Protein Requirements

There are various different ways that protein requirements for preterm infants could be defined. First of all, one can take a factorial or theoretical approach. This simply involves determination of the amount of protein deposited in newly formed tissue at a growth rate that is similar to intrauterine. In addition, the amount of oxidized amino acids together with some inefficiency factors need to be added; also known as the obligatory nitrogen losses [6]. All-in-all, approximately 4 g/kg/day of enteral protein is assumed to be required to achieve a desired growth rate of 15-20 g/kg/day. However, as previously mentioned, this also depends on the availability of all other macro- and micronutrients as well as an optimal clinical condition.

Defining protein requirements can also be based on experimental evidence by providing more or less protein or multi-nutrient fortifier to human milk and assessing subsequent growth and other clinical outcomes. While the availability of the many very recent Cochrane reviews on human milk fortification for preterm infants may appear promising at deriving a scientifically based answer [712], the results are a little underwhelming. In the review by Brown et al. [7] on multi-nutrient fortification on human milk in general, for example, results on almost 1,500 preterm infants included in 18 trials are summarized. The authors concluded there were some modest increases in growth rates if human milk was fortified, and the lack of adverse effects of fortification were seen to be reassuring. On the other hand, no long-term benefits were demonstrated, although not unsurprisingly as it was only rarely reported and thus significantly underpowered. Besides that, there were several other limitations, in that for example the range of added protein was most often low (0.4-1.0 g/100 mL milk) and relatively old studies were included often with suboptimal methodological design. Besides, many studies also included moderately preterm infants (i.e., those above 32 weeks' gestation), were performed in low- and middle-income countries, or formula powder was used as fortifier rather than a specific human milk multi-nutrient fortifier.

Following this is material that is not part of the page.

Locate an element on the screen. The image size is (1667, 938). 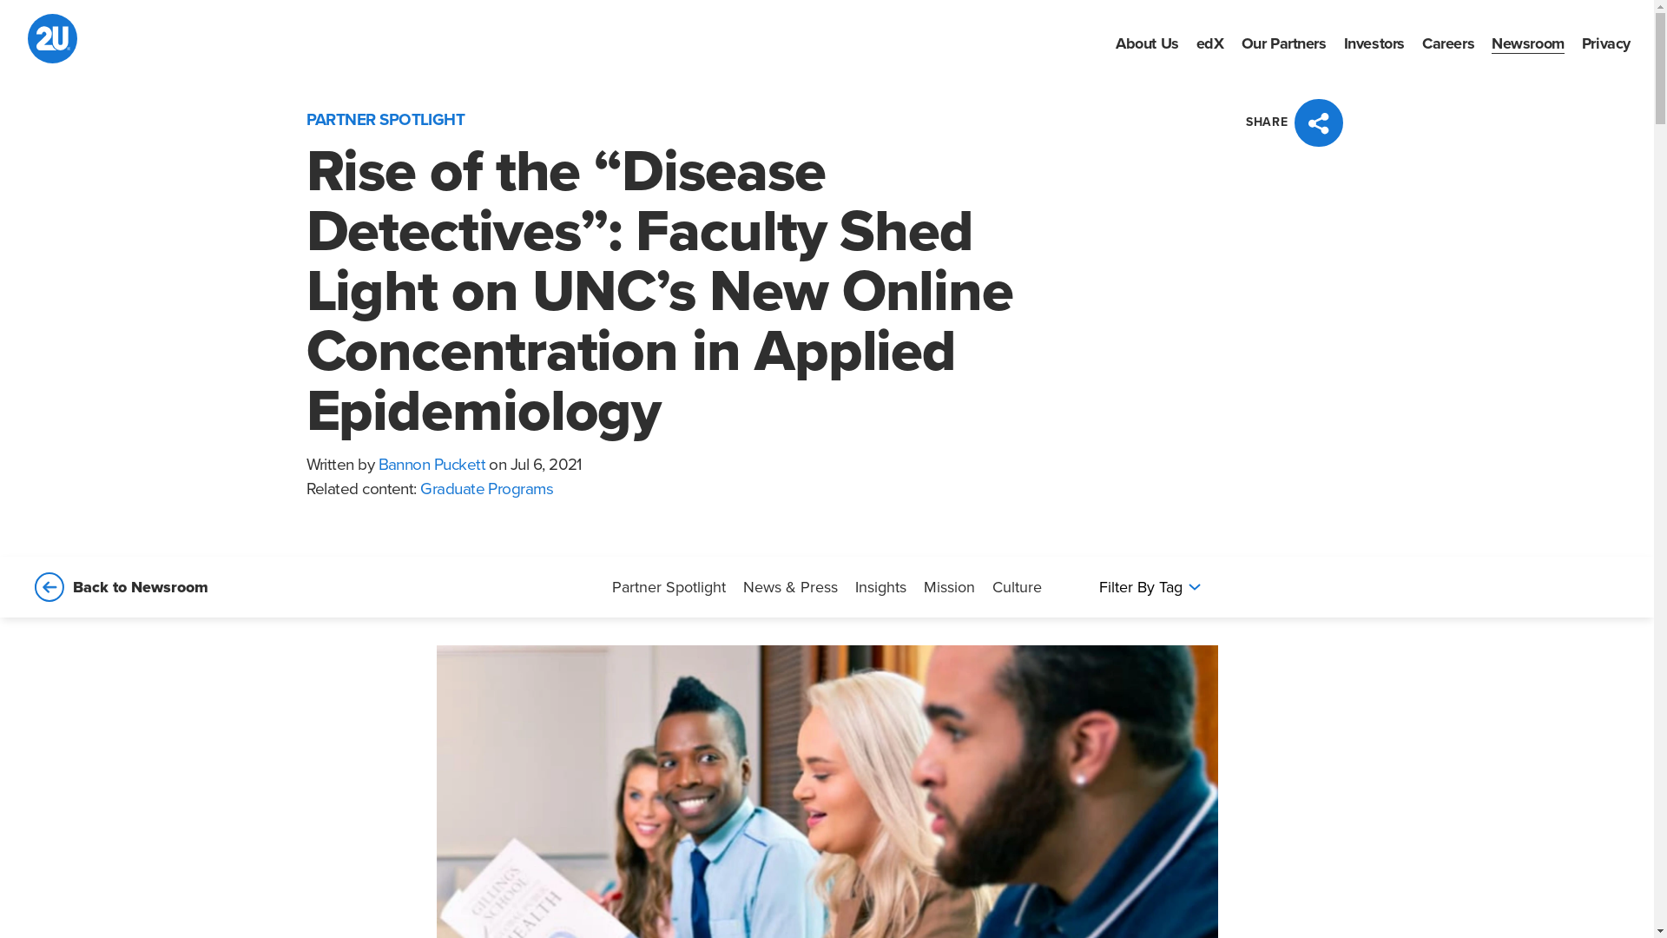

Similar issues together with a lack of high-quality studies were encountered in the other cited Cochrane reviews, which make drawing firm and meaningful conclusions challenging. This means there are still several uncertainties around the use of multi-nutrient fortification of MOM or donor milk [13]. However, several cohort studies show that poor growth is associated with poor neurode- velopmental outcome [14, 15], and that these relationships remain valid after statistical adjustment from confounders like sepsis or necrotizing enterocolitis (NEC) or many other background variables. Other cohort studies, however, were less convincing at demonstrating such relationships [16]. Unfortunately, no large, high-quality, experimental randomized controlled trials (RCTs) in human milk-fed preterm infants have been performed. Thus, convincing evidence that more nutrients and better growth result in better long-term outcomes is lacking. However, there is some evidence from a highly cited RCT on preterm infants who were completely or partially formula fed to complement insufficient MOM [17]. In this trial conducted in the 1980s, over 400 preterm infants were randomized to receive in the first 4 postnatal weeks, either human milk supplemented with regular term formula if human milk was insufficient or unavailable, or a newly designed preterm formula with more nutrients in case of insufficient MOM. Following several years of follow-up, the study consistently showed that those in the intervention group not only grew better, but had persistently better neurological outcomes, up to the age of 16 years [18].

Multi-Nutrient Fortifiers

Since it is very clear that unfortified human milk results in poor postnatal growth, it is advised by for example the European Society for Paediatric Gastroenterology, Hepatology, and Nutrition (ESPGHAN) [19], the European Milk Bank Association (EMBA) [20], and the American Academy of Pediatrics (AAP) [21] that for all preterm infants a multi-nutrient fortifier is added to human milk. Various types of multi-nutrient fortifiers are theoretically available to choose from, as also depicted in Figure 1. The main composition of several available multi-nutrient fortifiers is outlined in Table 1. Comparisons of powdered with liquid fortifiers are slightly complicated due to the volume of human milk that is replaced by the fortifier. As such, in Table 2, nutrient content after mixing the fortifier with preterm milk (with an average nutrient content) is calculated for easier comparisons. Practically, however, local availability of the different types or brands of fortifiers may be limited due to national legislation, registration, and allowance.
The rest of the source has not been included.